Objective: Return every line in the items below that contains the string "Task". Case counts.

Given data:
[start]
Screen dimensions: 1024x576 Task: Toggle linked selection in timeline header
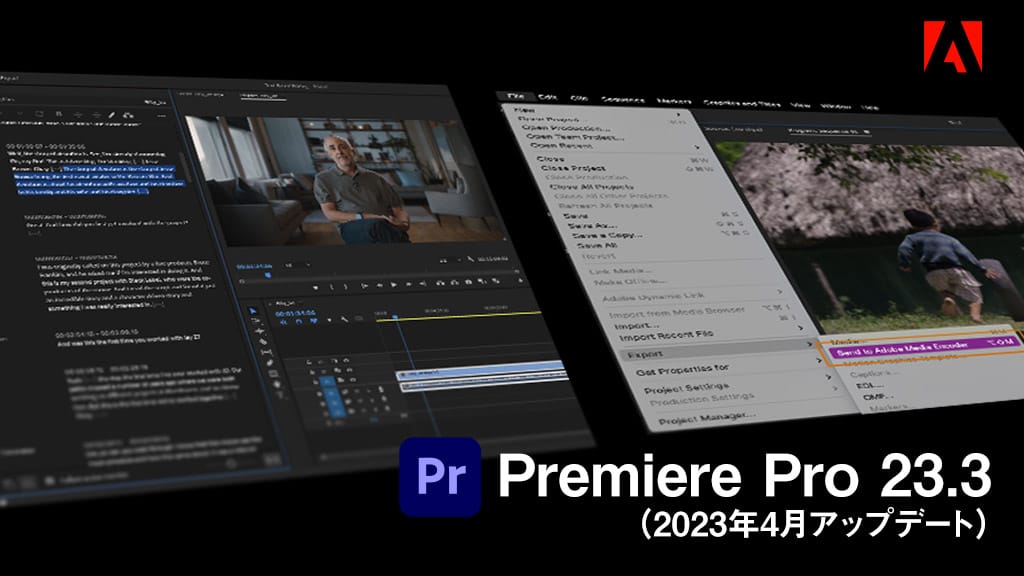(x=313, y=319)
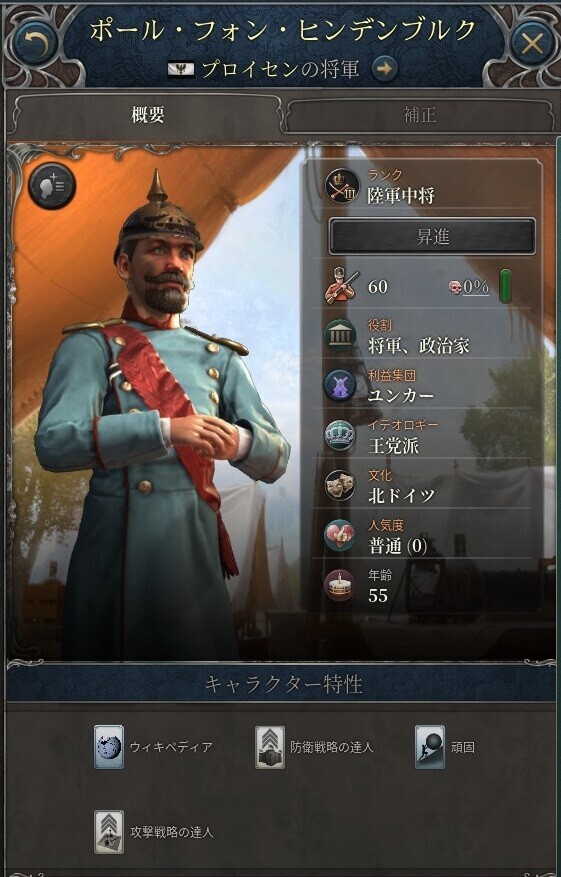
[end]
[start]
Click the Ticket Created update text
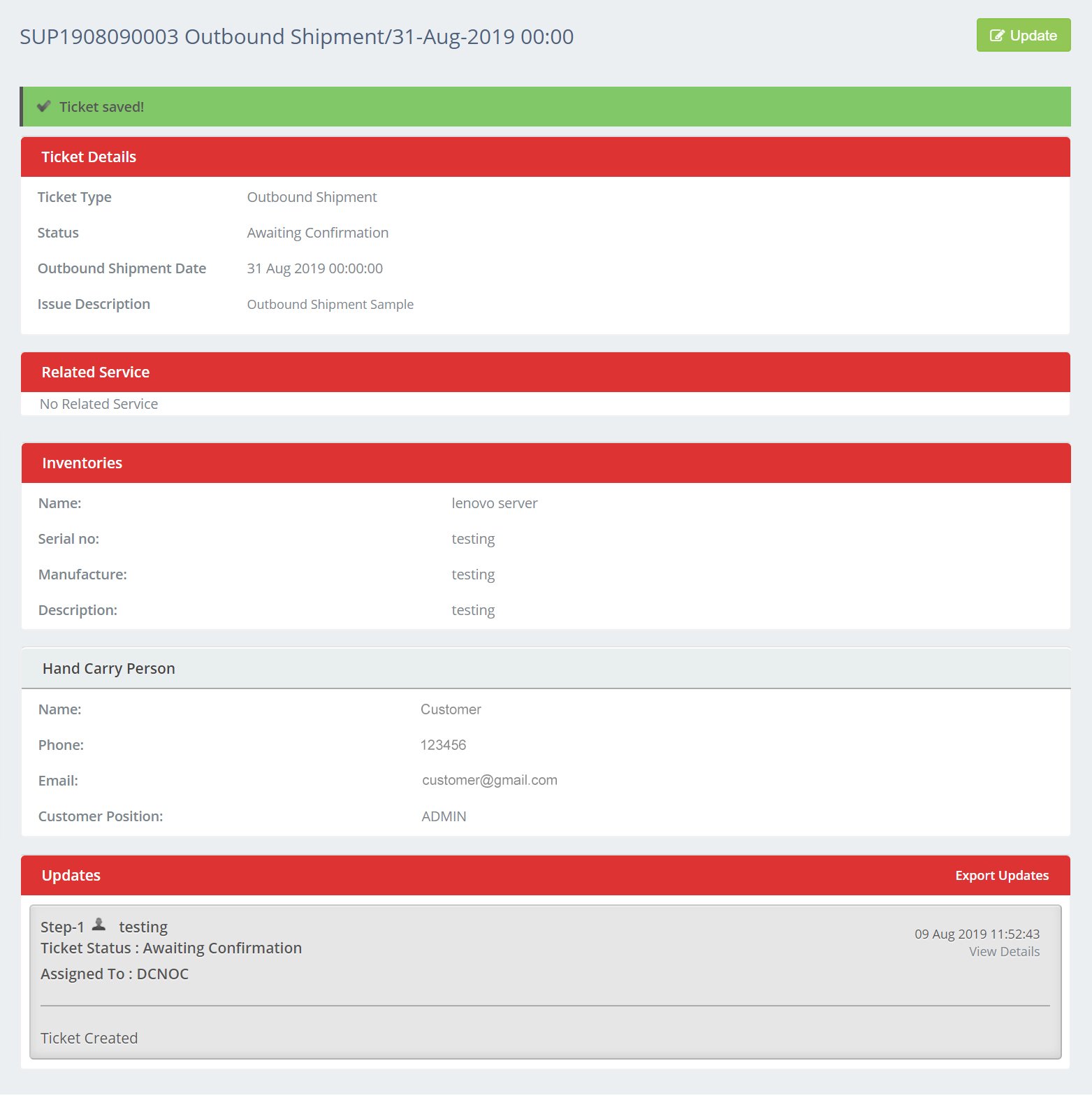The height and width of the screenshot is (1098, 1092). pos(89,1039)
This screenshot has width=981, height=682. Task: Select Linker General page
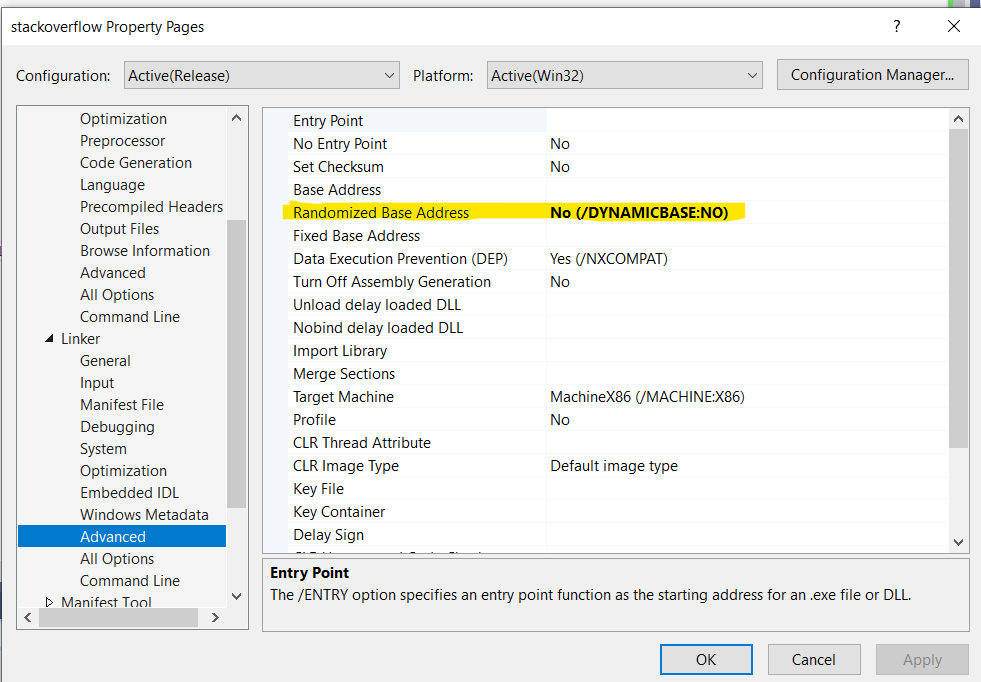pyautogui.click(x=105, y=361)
[end]
Exercise solution:
Screen dimensions: 1024x576 Task: Toggle linked selection in timeline header
This screenshot has width=981, height=682. Task: Select Linker General page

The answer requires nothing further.